» ACTIVITY: Write every entry out again with no changes, and leave the images behind.

**** ENTRIES SHOWN

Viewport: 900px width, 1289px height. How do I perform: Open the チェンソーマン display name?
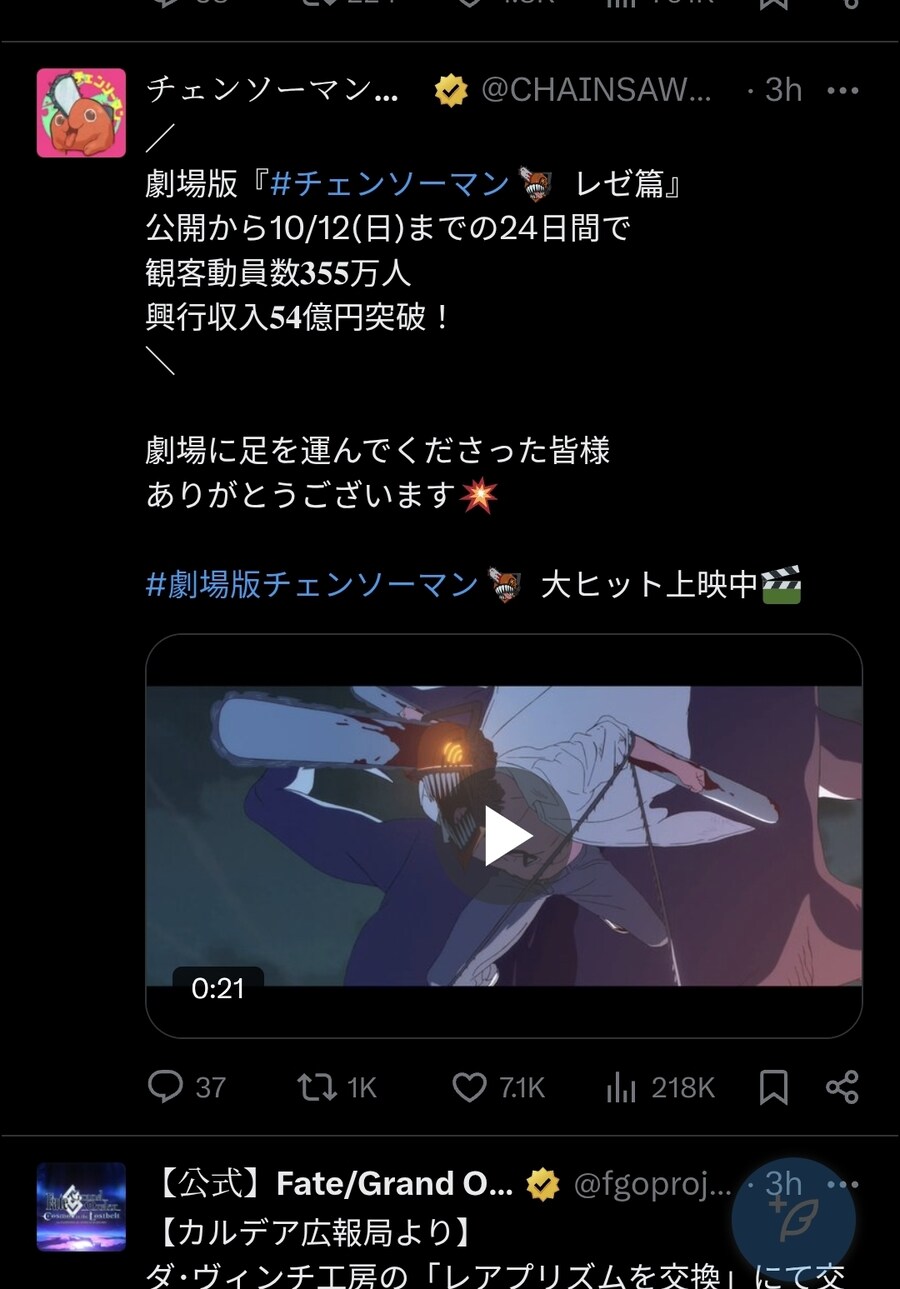click(273, 91)
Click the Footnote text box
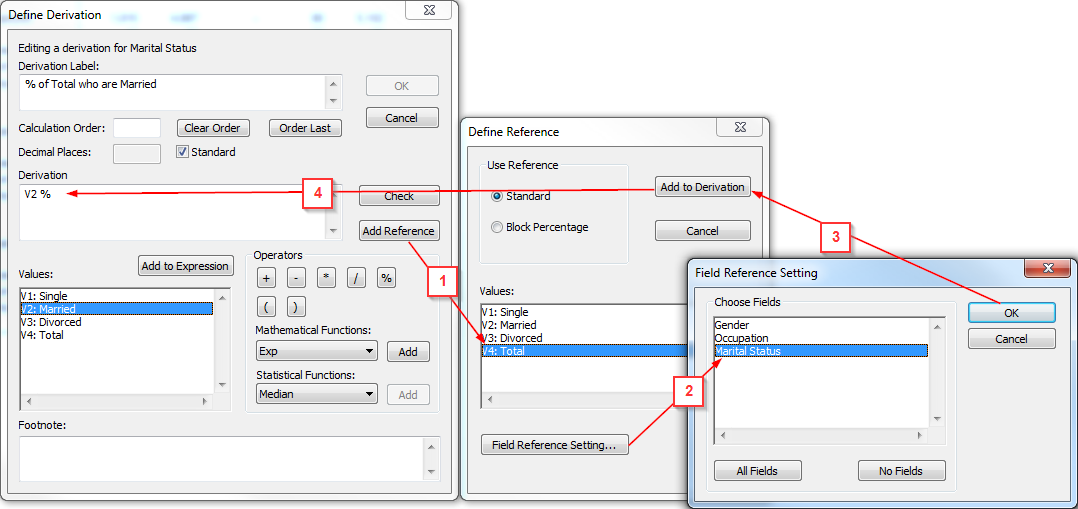Viewport: 1078px width, 509px height. pyautogui.click(x=221, y=458)
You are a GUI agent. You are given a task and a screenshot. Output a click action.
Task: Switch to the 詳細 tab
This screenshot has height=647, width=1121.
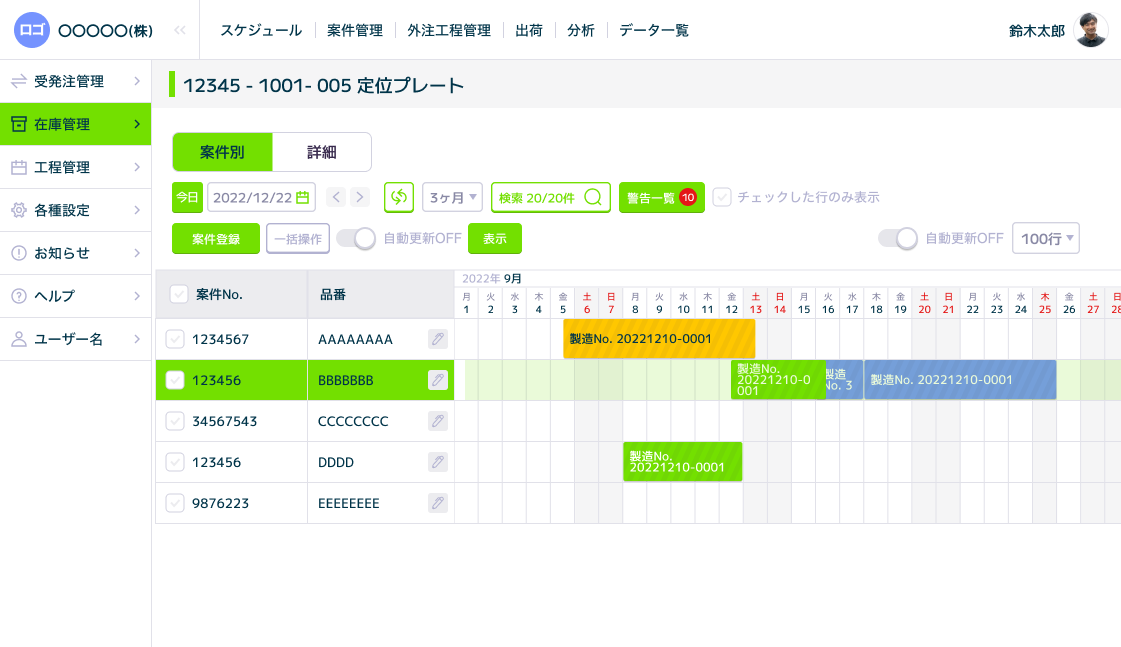pyautogui.click(x=321, y=152)
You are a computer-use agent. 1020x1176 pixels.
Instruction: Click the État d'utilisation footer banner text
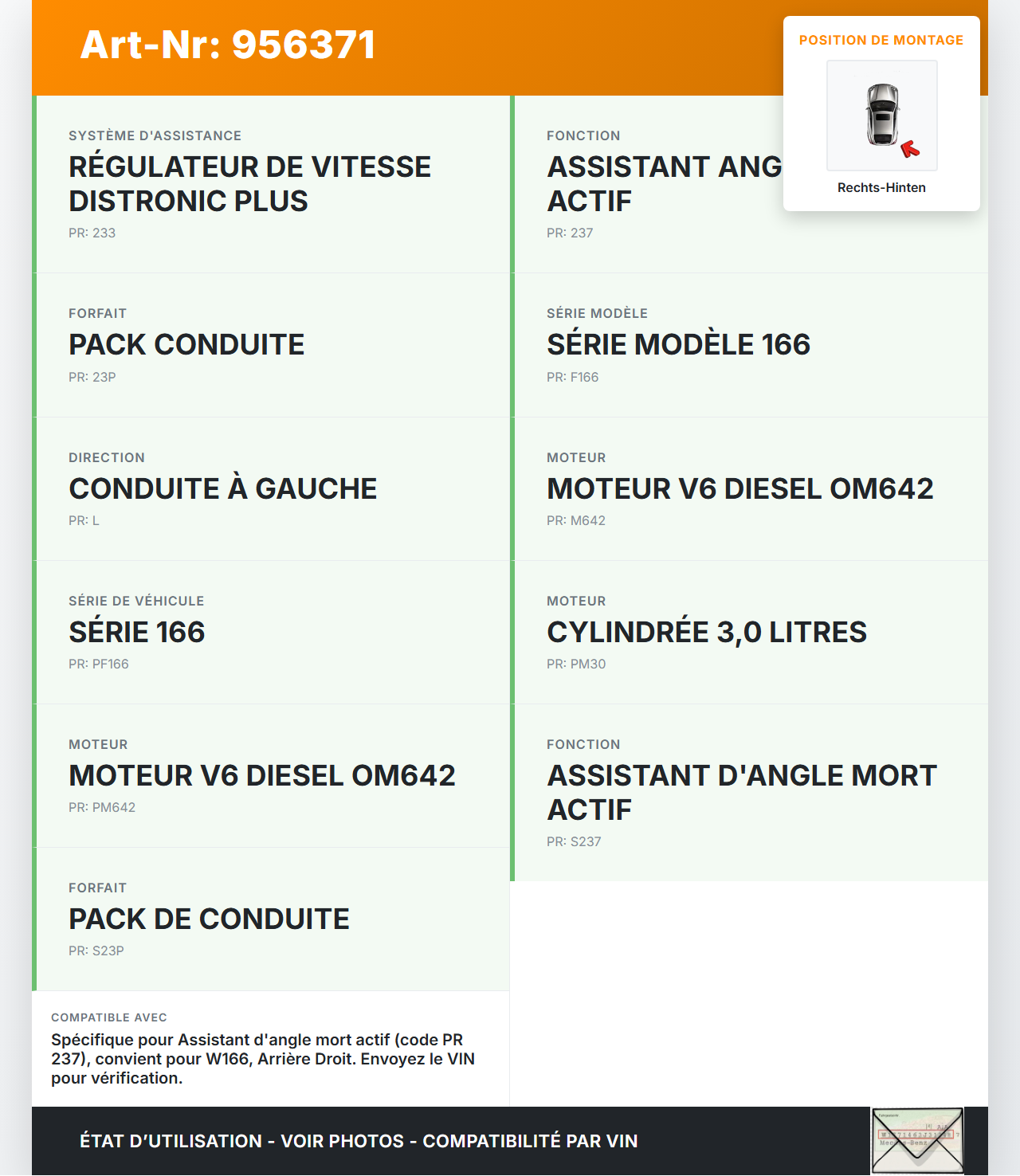[359, 1141]
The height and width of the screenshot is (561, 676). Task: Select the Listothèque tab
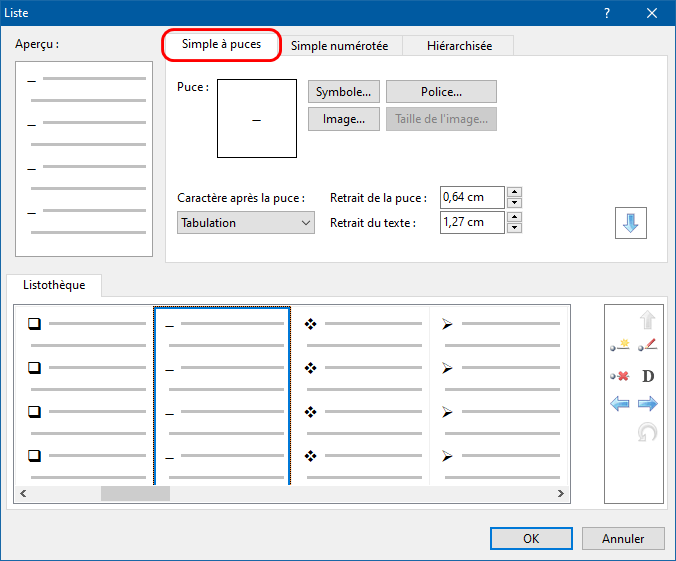54,285
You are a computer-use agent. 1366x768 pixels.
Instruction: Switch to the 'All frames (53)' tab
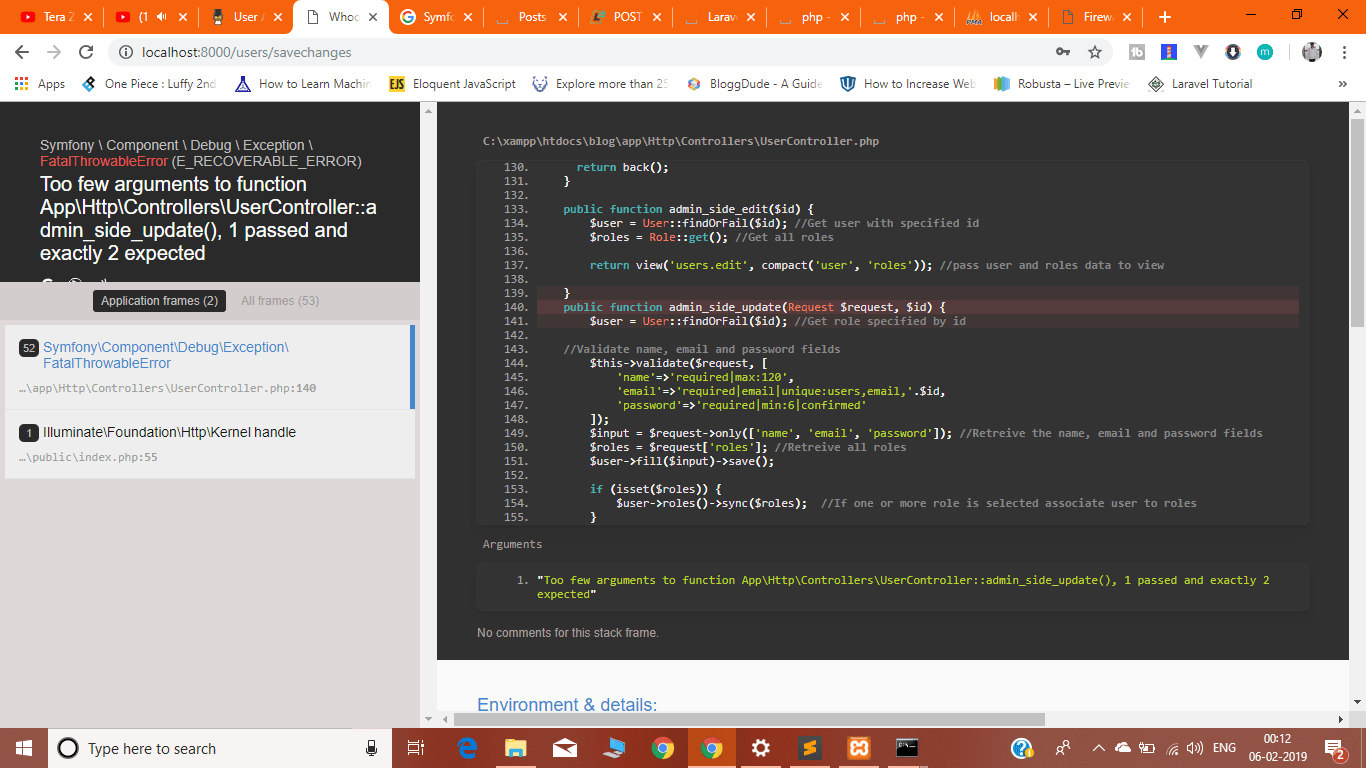[280, 301]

********

» SOLVED PROBLEM:
Viewport: 900px width, 1289px height. How do I perform: Open the チェンソーマン display name?
click(273, 91)
Click the Footnote text box
Viewport: 1078px width, 509px height. pyautogui.click(x=221, y=458)
You are a GUI agent. You are given a task and a screenshot. Output a click action.
Task: Switch to the 詳細 tab
This screenshot has height=647, width=1121.
pyautogui.click(x=321, y=152)
You are a computer-use agent. 1020x1176 pixels.
Instruction: Click the État d'utilisation footer banner text
[359, 1141]
The height and width of the screenshot is (561, 676). Task: Select the Listothèque tab
54,285
You are a computer-use agent. 1366x768 pixels.
Instruction: Switch to the 'All frames (53)' tab
[280, 301]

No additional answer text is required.